- [Work instructions]:
Any picture in the data below should be skipped, while every line is repeated exactly.

- [Data for this exercise]:
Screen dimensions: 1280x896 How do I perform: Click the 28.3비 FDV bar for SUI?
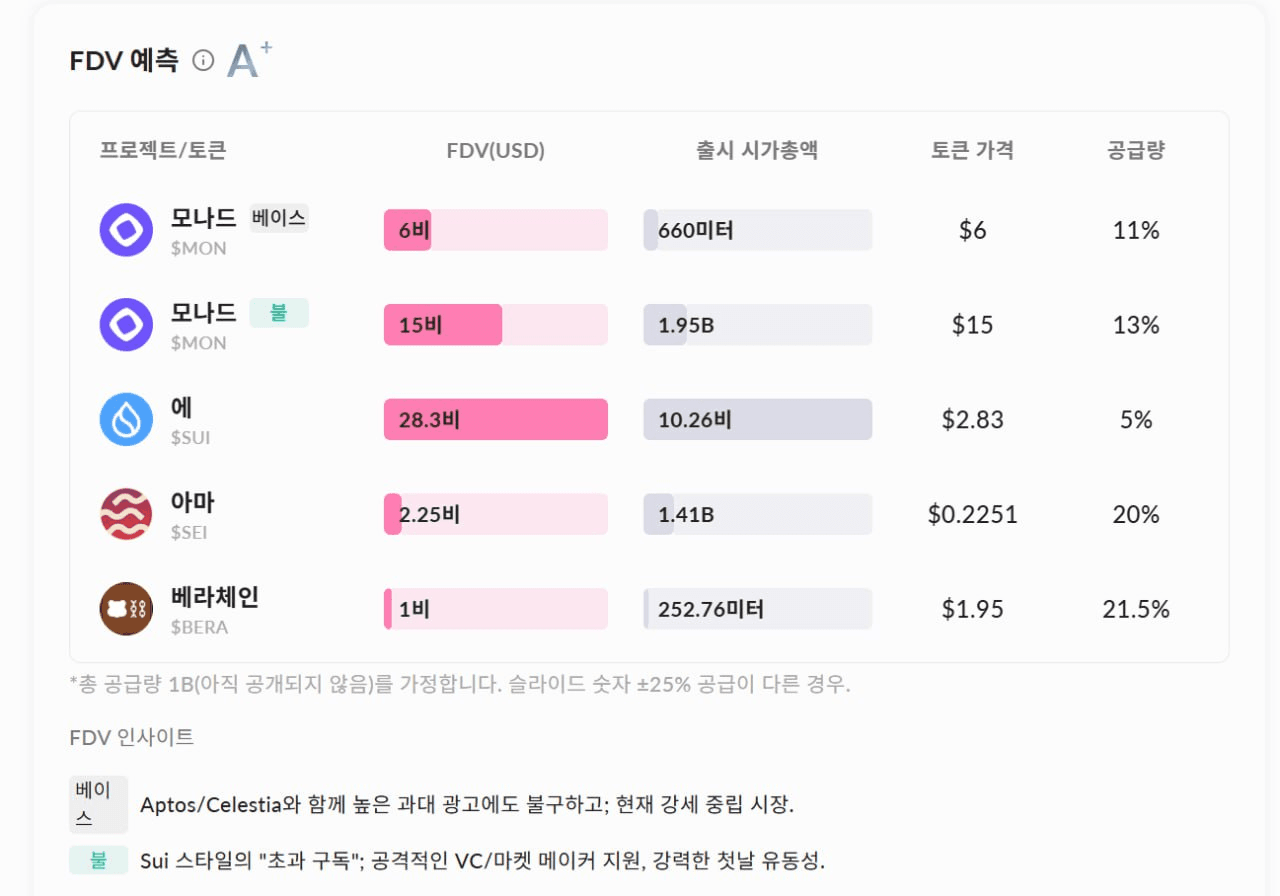[495, 420]
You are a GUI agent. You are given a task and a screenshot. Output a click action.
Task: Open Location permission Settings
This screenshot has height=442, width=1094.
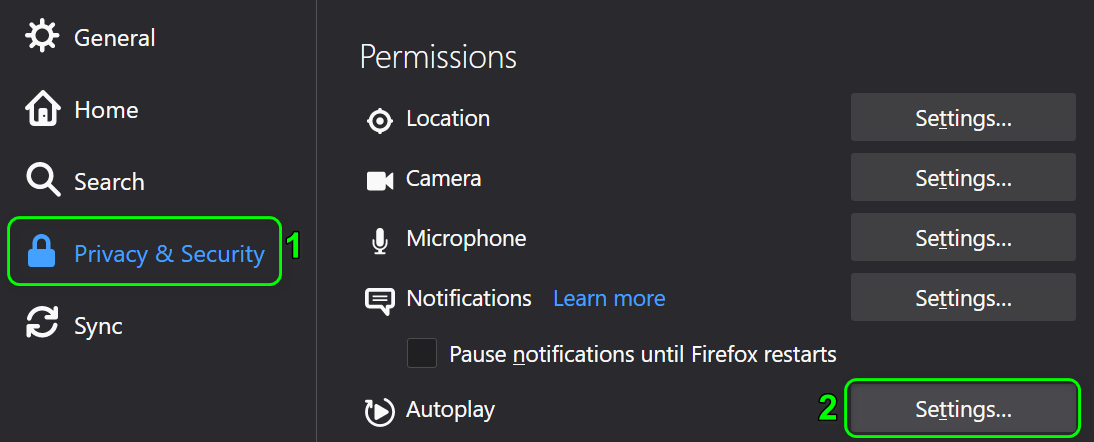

- [Output below]:
Screen dimensions: 1280x896 How do I perform: Click the 28.3비 FDV bar for SUI?
[495, 420]
You are a GUI agent. You are given a task and a screenshot. Output a click action.
Task: Open Location permission Settings
This screenshot has height=442, width=1094.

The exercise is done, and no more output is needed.